=== THE PROBLEM ===
The expected reply is all of the data, returned exactly.
• • • •
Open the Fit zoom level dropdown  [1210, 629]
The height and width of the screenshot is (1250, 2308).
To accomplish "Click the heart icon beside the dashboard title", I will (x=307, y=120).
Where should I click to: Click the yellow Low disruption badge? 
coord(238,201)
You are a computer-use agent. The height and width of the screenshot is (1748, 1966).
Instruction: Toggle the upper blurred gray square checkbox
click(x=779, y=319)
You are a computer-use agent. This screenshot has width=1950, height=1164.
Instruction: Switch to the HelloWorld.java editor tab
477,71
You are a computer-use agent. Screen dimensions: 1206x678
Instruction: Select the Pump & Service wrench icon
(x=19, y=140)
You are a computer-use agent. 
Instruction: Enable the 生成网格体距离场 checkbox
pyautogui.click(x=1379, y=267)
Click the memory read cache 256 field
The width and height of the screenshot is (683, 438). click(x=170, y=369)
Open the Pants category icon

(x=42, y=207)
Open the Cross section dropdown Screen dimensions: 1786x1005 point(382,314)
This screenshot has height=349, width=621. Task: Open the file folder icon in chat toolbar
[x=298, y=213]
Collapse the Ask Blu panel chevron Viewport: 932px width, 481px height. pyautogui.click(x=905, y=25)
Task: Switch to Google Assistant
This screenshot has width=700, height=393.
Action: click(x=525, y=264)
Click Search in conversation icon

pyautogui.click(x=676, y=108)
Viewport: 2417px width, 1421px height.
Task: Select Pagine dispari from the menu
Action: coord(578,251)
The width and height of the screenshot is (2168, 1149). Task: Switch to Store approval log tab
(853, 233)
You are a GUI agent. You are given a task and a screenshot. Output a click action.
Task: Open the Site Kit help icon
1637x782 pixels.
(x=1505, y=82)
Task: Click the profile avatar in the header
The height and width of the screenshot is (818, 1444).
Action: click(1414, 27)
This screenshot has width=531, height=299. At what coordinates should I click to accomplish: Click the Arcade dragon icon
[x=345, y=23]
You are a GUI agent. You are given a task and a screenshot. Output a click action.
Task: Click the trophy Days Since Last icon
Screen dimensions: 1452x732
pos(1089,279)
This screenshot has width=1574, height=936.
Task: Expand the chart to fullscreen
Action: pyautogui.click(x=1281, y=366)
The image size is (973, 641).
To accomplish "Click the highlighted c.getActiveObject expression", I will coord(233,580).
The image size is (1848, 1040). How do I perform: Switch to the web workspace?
• • • •
=== TASK OUTPUT ===
Open the Fit zoom level dropdown  [1210, 629]
The height and width of the screenshot is (1250, 2308).
To accomplish "Click the heart icon beside the dashboard title", I will (x=307, y=120).
Where should I click to: Click the yellow Low disruption badge? 
coord(238,201)
You are a computer-use agent. The height and width of the screenshot is (1748, 1966).
Instruction: Toggle the upper blurred gray square checkbox
click(x=779, y=319)
You are a computer-use agent. This screenshot has width=1950, height=1164.
Instruction: Switch to the HelloWorld.java editor tab
477,71
You are a computer-use agent. Screen dimensions: 1206x678
Instruction: Select the Pump & Service wrench icon
(x=19, y=140)
You are a computer-use agent. 
Instruction: Enable the 生成网格体距离场 checkbox
pyautogui.click(x=1379, y=267)
Click the memory read cache 256 field
The width and height of the screenshot is (683, 438). click(x=170, y=369)
Open the Pants category icon

(x=42, y=207)
Open the Cross section dropdown Screen dimensions: 1786x1005 point(382,314)
This screenshot has height=349, width=621. Task: Open the file folder icon in chat toolbar
[x=298, y=213]
Collapse the Ask Blu panel chevron Viewport: 932px width, 481px height. pyautogui.click(x=905, y=25)
Task: Switch to Google Assistant
This screenshot has width=700, height=393.
Action: click(x=525, y=264)
Click Search in conversation icon

pyautogui.click(x=676, y=108)
Viewport: 2417px width, 1421px height.
Task: Select Pagine dispari from the menu
Action: coord(578,251)
The width and height of the screenshot is (2168, 1149). Task: Switch to Store approval log tab
(853, 233)
You are a GUI agent. You are given a task and a screenshot. Output a click action.
Task: Open the Site Kit help icon
1637x782 pixels.
(x=1505, y=82)
Task: Click the profile avatar in the header
The height and width of the screenshot is (818, 1444).
Action: click(1414, 27)
This screenshot has width=531, height=299. At what coordinates should I click to accomplish: Click the Arcade dragon icon
[x=345, y=23]
You are a GUI agent. You are given a task and a screenshot. Output a click action.
Task: Click the trophy Days Since Last icon
Screen dimensions: 1452x732
pos(1089,279)
This screenshot has width=1574, height=936.
Task: Expand the chart to fullscreen
Action: pyautogui.click(x=1281, y=366)
The image size is (973, 641).
To accomplish "Click the highlighted c.getActiveObject expression", I will coord(233,580).
The image size is (1848, 1040). How do I perform: Switch to the web workspace?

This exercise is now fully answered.